National’s general approach is more enlightened, although it has weaknesses. Mr Tanczos may have a point when he says it is light on farming issues such as water contamination and methane emissions. Studies have found that reducing emissions from agriculture is one of the lower-cost strategies New Zealand could adopt if action were warranted.
On climate change, National may be at risk of repeating its 1990s mistake of being over-enthusiastic about signing up to Kyoto. Major players such as the United States, China and India are unlikely to take drastic action against emissions any time soon.
National favours an approach to curbing omissions based on a tradable permits regime, starting with electricity generation. But it is wrong to think such a regime has obvious advantages over an approach based on carbon taxes (which National opposed), coupled with subsidies for sinks.
There is no sign that National has carried out any analysis of the costs and benefits of such an approach. A rough calculation suggests that to have the same overall impact on emissions as a broad-based carbon tax in the range previously contemplated by the government, a tradable permits regime for electricity generation would require at least a doubling or even trebling of electricity prices. The benefits of such a regime, in terms of reduced global emissions, would be close to zero.
In this situation it seems unlikely that the proposal would be politically sustainable; it would certainly be very damaging economically.

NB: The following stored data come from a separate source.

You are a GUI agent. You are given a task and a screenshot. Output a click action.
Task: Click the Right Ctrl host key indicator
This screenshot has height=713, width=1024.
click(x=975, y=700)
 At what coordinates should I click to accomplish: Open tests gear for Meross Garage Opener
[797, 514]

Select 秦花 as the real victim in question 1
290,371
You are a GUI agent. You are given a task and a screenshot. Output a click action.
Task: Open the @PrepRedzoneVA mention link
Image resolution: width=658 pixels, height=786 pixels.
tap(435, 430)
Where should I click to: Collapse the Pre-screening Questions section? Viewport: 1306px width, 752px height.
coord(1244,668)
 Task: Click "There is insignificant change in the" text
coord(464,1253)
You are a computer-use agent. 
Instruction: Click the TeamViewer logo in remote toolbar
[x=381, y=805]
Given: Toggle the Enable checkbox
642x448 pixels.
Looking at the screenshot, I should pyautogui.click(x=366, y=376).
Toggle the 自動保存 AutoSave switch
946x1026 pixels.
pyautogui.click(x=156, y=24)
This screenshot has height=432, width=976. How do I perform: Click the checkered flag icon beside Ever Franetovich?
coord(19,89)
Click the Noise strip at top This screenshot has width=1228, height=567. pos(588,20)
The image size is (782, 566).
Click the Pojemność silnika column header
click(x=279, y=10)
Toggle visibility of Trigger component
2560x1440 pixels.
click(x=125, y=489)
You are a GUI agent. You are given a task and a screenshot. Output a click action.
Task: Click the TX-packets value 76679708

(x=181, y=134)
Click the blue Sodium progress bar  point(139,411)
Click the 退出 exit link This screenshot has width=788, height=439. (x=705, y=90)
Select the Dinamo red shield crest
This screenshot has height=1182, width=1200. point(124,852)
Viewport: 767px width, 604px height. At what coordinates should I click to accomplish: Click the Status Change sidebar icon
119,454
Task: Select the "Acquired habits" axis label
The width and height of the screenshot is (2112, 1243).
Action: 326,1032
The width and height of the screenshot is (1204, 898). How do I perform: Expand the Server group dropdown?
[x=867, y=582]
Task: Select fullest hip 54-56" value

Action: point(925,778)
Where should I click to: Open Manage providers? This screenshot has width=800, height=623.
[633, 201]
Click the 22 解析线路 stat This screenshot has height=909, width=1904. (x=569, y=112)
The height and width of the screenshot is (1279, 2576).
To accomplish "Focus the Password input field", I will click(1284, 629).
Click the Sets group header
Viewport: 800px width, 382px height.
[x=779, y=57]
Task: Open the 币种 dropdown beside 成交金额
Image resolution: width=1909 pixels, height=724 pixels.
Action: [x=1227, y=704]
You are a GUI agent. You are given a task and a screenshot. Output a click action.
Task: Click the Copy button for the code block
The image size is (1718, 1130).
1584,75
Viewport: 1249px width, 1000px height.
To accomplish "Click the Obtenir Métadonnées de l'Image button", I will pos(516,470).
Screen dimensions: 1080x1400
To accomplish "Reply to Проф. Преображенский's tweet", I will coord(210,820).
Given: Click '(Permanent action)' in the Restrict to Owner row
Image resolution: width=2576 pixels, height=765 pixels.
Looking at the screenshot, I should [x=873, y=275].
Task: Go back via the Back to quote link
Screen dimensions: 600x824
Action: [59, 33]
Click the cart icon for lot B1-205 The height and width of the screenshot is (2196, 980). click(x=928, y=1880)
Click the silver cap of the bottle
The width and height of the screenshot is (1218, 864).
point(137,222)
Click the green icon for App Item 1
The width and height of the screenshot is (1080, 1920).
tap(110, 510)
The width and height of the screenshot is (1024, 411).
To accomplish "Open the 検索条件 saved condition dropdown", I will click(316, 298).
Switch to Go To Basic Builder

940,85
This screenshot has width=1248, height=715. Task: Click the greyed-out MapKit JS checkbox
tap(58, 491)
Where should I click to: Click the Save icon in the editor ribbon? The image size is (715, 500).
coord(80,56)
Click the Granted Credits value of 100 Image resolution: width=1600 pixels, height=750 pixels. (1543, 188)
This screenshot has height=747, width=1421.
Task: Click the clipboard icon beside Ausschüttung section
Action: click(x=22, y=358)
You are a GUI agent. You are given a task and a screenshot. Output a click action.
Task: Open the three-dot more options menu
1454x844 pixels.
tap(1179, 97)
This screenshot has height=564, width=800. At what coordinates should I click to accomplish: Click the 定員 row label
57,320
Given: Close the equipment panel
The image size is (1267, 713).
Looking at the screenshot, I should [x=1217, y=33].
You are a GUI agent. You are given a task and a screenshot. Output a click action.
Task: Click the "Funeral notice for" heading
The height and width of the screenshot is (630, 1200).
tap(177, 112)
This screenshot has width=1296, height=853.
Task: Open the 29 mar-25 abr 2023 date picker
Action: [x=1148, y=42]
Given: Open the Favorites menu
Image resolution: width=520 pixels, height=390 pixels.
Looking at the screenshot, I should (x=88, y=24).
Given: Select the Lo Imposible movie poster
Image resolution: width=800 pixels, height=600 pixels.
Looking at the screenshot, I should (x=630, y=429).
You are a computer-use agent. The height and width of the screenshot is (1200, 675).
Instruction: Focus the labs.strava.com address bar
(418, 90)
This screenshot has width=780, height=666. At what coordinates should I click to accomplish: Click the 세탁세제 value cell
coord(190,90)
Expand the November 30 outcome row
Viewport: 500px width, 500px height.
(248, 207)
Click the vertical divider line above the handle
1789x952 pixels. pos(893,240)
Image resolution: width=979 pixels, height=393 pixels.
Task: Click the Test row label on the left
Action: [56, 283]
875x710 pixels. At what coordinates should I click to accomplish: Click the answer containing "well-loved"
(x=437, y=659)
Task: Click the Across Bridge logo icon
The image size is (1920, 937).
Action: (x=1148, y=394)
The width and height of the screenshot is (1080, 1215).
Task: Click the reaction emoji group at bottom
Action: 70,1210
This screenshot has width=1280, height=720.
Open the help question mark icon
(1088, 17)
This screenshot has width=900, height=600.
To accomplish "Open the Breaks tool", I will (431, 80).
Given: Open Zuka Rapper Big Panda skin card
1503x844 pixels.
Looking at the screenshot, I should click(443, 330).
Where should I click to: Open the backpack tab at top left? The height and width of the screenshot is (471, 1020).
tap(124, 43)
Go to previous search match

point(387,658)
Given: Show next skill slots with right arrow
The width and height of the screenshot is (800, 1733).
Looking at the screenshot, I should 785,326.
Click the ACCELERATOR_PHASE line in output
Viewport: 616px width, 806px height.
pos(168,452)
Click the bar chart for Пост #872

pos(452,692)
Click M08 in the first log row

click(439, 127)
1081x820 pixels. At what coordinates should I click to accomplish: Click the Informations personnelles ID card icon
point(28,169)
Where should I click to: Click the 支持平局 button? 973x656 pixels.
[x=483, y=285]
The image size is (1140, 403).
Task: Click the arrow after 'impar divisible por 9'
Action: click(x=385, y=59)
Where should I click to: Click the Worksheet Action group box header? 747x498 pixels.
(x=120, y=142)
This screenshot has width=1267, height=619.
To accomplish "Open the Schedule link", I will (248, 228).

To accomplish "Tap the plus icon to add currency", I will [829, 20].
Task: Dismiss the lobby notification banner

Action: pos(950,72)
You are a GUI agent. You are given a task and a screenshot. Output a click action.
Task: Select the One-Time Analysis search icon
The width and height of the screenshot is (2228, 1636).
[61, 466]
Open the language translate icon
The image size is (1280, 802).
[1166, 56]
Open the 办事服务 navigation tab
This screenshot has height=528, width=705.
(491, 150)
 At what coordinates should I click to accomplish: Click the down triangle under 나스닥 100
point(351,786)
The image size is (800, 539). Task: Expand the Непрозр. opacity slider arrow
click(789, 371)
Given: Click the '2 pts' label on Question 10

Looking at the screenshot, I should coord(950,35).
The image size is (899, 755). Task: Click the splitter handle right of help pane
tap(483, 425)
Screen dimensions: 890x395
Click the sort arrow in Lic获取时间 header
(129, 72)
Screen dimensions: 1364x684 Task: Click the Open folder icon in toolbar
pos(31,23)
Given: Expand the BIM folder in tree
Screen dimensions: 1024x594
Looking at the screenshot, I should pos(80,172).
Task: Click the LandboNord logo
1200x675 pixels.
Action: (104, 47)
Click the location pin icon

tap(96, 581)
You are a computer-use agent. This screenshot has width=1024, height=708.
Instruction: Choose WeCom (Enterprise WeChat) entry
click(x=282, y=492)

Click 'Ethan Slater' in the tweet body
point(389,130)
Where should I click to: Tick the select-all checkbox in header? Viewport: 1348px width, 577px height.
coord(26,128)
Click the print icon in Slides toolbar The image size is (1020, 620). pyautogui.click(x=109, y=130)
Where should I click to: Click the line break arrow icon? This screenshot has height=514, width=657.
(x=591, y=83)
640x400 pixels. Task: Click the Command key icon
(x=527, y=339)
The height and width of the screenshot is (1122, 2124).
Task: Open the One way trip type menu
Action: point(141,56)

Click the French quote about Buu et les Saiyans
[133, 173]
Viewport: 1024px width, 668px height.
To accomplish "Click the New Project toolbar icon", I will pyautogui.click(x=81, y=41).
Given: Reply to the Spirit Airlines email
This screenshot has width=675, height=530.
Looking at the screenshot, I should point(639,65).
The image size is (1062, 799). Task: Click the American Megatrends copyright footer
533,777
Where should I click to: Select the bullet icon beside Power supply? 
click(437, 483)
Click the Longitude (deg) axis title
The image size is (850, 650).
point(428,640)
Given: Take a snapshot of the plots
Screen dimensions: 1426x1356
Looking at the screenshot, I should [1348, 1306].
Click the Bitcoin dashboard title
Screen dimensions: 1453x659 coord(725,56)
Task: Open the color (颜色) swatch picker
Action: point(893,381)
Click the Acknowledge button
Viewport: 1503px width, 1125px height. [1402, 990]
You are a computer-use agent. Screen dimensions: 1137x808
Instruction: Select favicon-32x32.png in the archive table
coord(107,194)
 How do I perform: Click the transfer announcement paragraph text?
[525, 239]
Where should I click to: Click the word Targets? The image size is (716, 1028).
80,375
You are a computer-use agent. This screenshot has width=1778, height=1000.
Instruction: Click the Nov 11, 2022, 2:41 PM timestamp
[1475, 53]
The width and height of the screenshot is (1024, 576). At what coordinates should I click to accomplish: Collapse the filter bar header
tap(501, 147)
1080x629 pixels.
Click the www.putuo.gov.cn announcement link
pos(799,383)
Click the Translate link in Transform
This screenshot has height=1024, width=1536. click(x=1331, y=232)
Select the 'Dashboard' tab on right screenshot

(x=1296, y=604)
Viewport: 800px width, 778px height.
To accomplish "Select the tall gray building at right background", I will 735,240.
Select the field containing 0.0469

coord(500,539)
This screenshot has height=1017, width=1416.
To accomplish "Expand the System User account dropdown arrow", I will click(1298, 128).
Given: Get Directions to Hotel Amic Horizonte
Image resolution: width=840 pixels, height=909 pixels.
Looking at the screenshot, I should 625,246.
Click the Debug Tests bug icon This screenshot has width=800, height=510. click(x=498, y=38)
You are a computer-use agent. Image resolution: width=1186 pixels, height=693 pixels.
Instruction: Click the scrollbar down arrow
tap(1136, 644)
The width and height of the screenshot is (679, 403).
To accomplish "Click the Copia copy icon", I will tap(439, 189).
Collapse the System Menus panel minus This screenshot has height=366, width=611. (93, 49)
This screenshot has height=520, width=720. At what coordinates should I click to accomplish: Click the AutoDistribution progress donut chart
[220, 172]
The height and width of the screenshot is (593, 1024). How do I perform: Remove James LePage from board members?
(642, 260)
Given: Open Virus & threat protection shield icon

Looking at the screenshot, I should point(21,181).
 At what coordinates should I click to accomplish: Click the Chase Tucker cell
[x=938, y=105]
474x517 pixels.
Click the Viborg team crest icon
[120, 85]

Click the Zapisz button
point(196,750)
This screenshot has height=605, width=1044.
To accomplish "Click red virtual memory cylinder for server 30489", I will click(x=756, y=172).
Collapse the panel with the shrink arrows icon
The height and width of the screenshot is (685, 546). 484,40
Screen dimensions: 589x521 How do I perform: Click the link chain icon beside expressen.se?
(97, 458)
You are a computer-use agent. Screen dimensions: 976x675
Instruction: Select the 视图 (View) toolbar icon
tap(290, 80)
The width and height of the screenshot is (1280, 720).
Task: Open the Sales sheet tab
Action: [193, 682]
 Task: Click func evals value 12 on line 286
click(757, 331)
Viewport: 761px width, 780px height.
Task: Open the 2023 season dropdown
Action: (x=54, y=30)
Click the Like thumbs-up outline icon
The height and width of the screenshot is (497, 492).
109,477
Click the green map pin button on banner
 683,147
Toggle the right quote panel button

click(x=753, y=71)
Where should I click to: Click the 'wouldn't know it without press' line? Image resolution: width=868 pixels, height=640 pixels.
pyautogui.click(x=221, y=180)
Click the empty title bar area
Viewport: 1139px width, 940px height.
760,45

On the Resource Management Act, National went into the last election promoting a number of specific changes to be followed by a fundamental review, but the review element seems to have disappeared. This is unfortunate. Among other things, tinkering with the RMA won’t solve the problem of the hopelessly fuzzy concepts which are at its heart, such as sustainable management, intrinsic values, Treaty principles, kaitiakitanga and even the definition of the environment, as National’s paper recognises in part.
In discussing public access to private land, National sensibly argues that “compensation to landowners should be available where property rights are significantly affected.” But this principle should apply across the board, including to the RMA, for both economic and environmental reasons.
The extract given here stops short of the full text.